Wie in Blei gegossen schien 2006 der Parteienkonsens in der Rentenpolitik: Die Alterssicherung soll auf drei Säulen stehen. Neben der Gesetzlichen Rentenversicherung - GRV - sollen sich die Bürgerinnen und Bürger zusätzlich über eine betriebliche und eine private Rentenversicherung fürs Alter absichern. Nur in diesem Dreiklang könne eine Alterssicherung erreicht werden, die vor der rot-grünen Rentenreform im Jahr 2000 allein aus der GRV erwuchs.

Drei Jahre später sieht die Welt ganz anders aus. Die Kapitalmärkte kollabieren. Private Altersvorsorgeprodukte unterliegen auch dem Renditeverfall am Finanzmarkt, und der Staat sichert nur bestimmte Anlageformen ab.

Die Rentenreform war der Sündenfall der SPD in der Sozialpolitik. Rot-grün senkte mit dem Riesterfaktor das Rentenniveau kontinuierlich ab; damit sind die Beschäftigten gezwungen, aus eigenen Beiträgen den Verlust aus der GRV zu ersetzen. Die Arbeitgeber wurden so entlastet und dem Kapitalmarkt beständig neue Kunden zugeführt.

Fachkritiker und Sozialverbände warnten früh vor den Folgen der Teilprivatisierung der Altersvorsorge. Renten dürften nicht weniger steigen als Löhne. Nur so könne man gewährleisten, dass Ruheständler nicht von der gesamtwirtschaftlichen Entwicklung abgekoppelt werden.
Ab 2006 gab es mit der LINKEN eine Stimme im Parlament, die dem Rentenklau den Kampf ansagte. Ist die Forderung nach Abschaffung der »Rentendämpfung« heute weitgehend Konsens bei Wohlfahrtsverbänden, Gewerkschaften und vielen Fachleuten, blieb die Fraktion DIE LINKE im Parlament Rufer in der Wüste - bis 2008!
»Ihr werdet noch vor den Wahlen die Rentenformel ändern!«, prophezeite Oskar Lafontaine der Regierung zum Jahresbeginn 2008. Drei Monate später geschah das kleine Wunder: Die Regierung setzte den Riesterfaktor zwei Jahre aus, damit die Rentenerhöhung vor den Wahlen nicht ins Wasser fällt. Links wirkt!

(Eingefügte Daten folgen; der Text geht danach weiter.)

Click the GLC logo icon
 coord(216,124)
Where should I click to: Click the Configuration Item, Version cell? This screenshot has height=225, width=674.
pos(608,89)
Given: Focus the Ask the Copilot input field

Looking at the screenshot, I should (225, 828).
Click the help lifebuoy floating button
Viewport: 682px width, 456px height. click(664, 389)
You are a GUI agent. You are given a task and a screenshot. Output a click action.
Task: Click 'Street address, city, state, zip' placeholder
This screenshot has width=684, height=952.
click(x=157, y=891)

Der LINKEN wirft man gerne vor, altmodisch zu sein. Diesem Ruf machte sie im November 2007 alle Ehre. Sie forderte die Neuauflage der Rente nach Mindesteinkommen. Diese gab es bis 1992 für Personen mit geringem Einkommen, deren Rentenanwartschaften aufgestockt wurden. Es war endlich Zeit, im Parlament ein Sprachrohr zu schaffen für zunehmend mehr Leute, die prekäre Jobs haben, arbeitslos sind, wenig verdienen, vor allem für Frauen. Wir wurden damals belächelt. Heute fordern das fast alle: Wohlfahrtsverbände, Gewerkschaften, die SPD und selbst die CDU in NRW.

»Die Einführung der Erwerbstätigenversicherung steht auf der Tagesordnung.« Nur die politische Rechte wehrt sich noch gegen die Forderung des rentenpolitischen Sprechers der Linken, Volker Schneider. Selbst die Deutsche Rentenversicherung will einen Einstieg in die Erwerbstätigenversicherung. Die SPD fordert sie im Wahlprogramm, aber im Parlament stimmt sie gegen den Antrag der LINKEN.

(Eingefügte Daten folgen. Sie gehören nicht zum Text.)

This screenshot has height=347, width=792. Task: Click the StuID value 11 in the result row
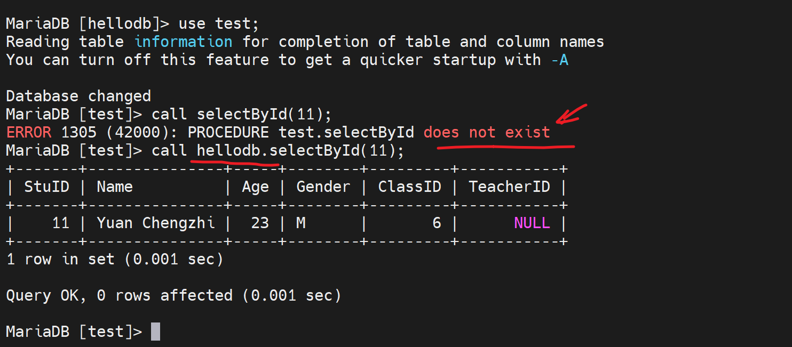pos(60,223)
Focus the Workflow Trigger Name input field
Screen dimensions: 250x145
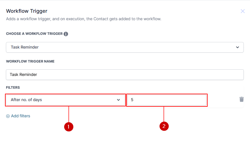click(x=125, y=74)
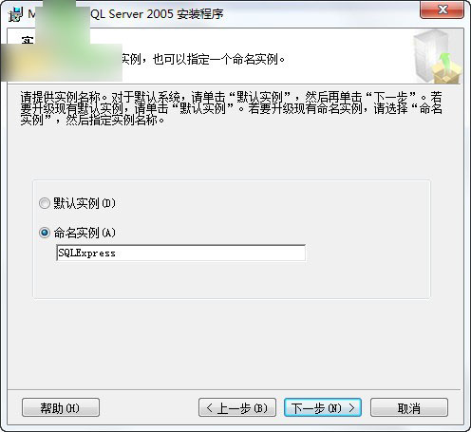Click the instruction paragraph starting with 请提供实例名称

[231, 108]
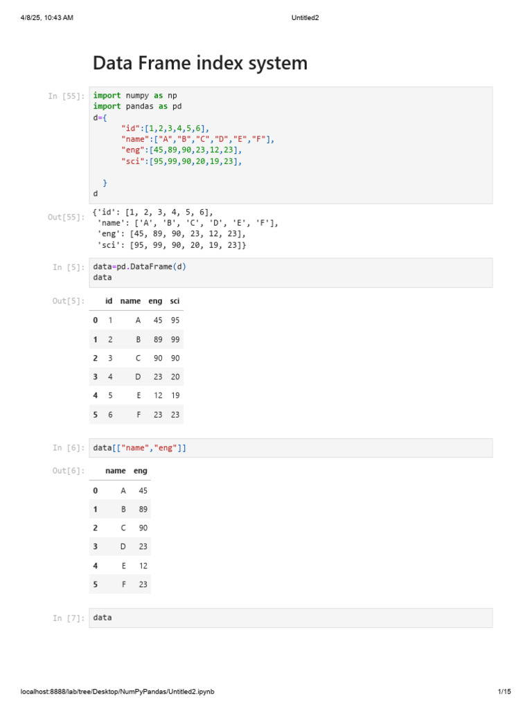The height and width of the screenshot is (709, 532).
Task: Click the Out[5] output prompt
Action: [x=69, y=301]
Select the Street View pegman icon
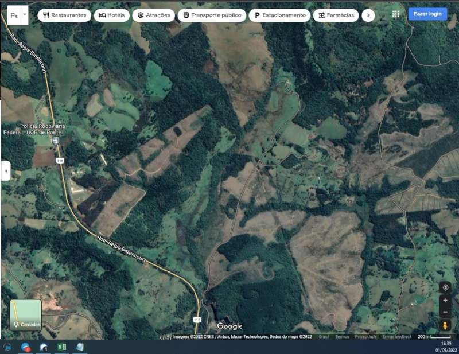Viewport: 459px width, 354px height. tap(445, 325)
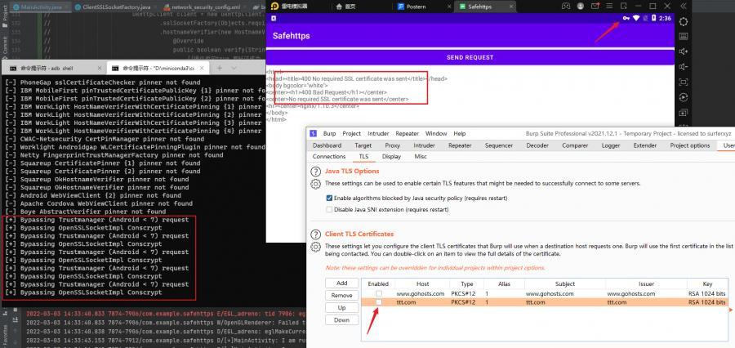Open the Proxy tab in Burp
This screenshot has height=348, width=735.
tap(393, 145)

In den Gewerkschaften brodelt es vor Wut. Die rot-schwarze Regierung beschloss 2007 mit der Rente ab 67 eine erneute Rentenkürzung für die Mehrheit der Beschäftigten. In der Wirtschaftskrise wird die Arbeitslosigkeit drastisch ansteigen. Die Erhöhnung des Renteneinsstiegsalters bedeutet: Arbeitslosigkeit für Junge und Rentenabschläge für Ältere. DIE LINKE lehnt als einzige Fraktion das Gesetz grundsätzlich ab. In 2010 soll auf Basis der arbeitsmarktpolitischen Entwicklung die endgültige Einführung des Gesetzes noch mal überprüft werden. »Es gibt noch ein Zurück! Hier können nur die Bürger helfen. Sie müssen die Bundestagswahlen zu einer Volksabstimmung machen gegen die Rente ab 67«, fasst Klaus Ernst, stellvertretender Fraktionsvorsitzender, die Lage treffend zusammen.